Within the records below, reproduce without change the lines from the line that has "Given: Select the Email envelope icon" through the line that has "Task: Enable the DSD-over-PCM checkbox", and only those.

Given data:
.....

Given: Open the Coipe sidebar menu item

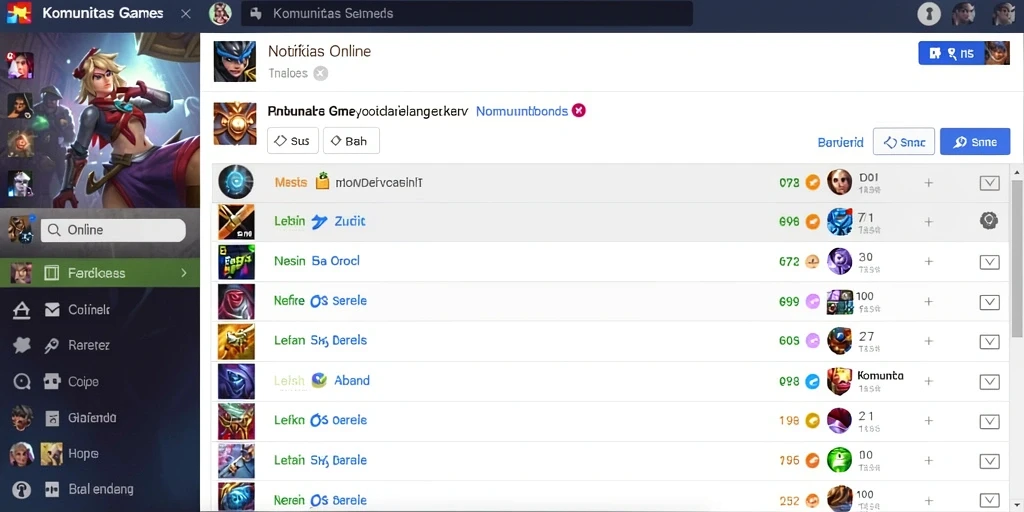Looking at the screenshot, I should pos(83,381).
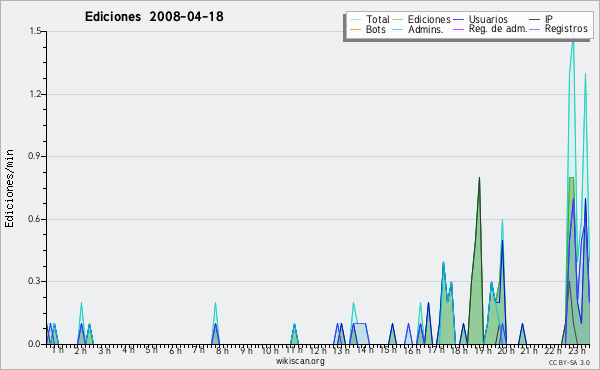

.....

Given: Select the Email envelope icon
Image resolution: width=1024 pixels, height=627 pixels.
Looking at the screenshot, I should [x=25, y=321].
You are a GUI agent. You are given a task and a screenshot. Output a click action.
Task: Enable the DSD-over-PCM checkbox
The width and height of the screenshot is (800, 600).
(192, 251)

.....

Result for this task:
Given: Select the Email envelope icon
Image resolution: width=1024 pixels, height=627 pixels.
Looking at the screenshot, I should [x=25, y=321].
You are a GUI agent. You are given a task and a screenshot. Output a click action.
Task: Enable the DSD-over-PCM checkbox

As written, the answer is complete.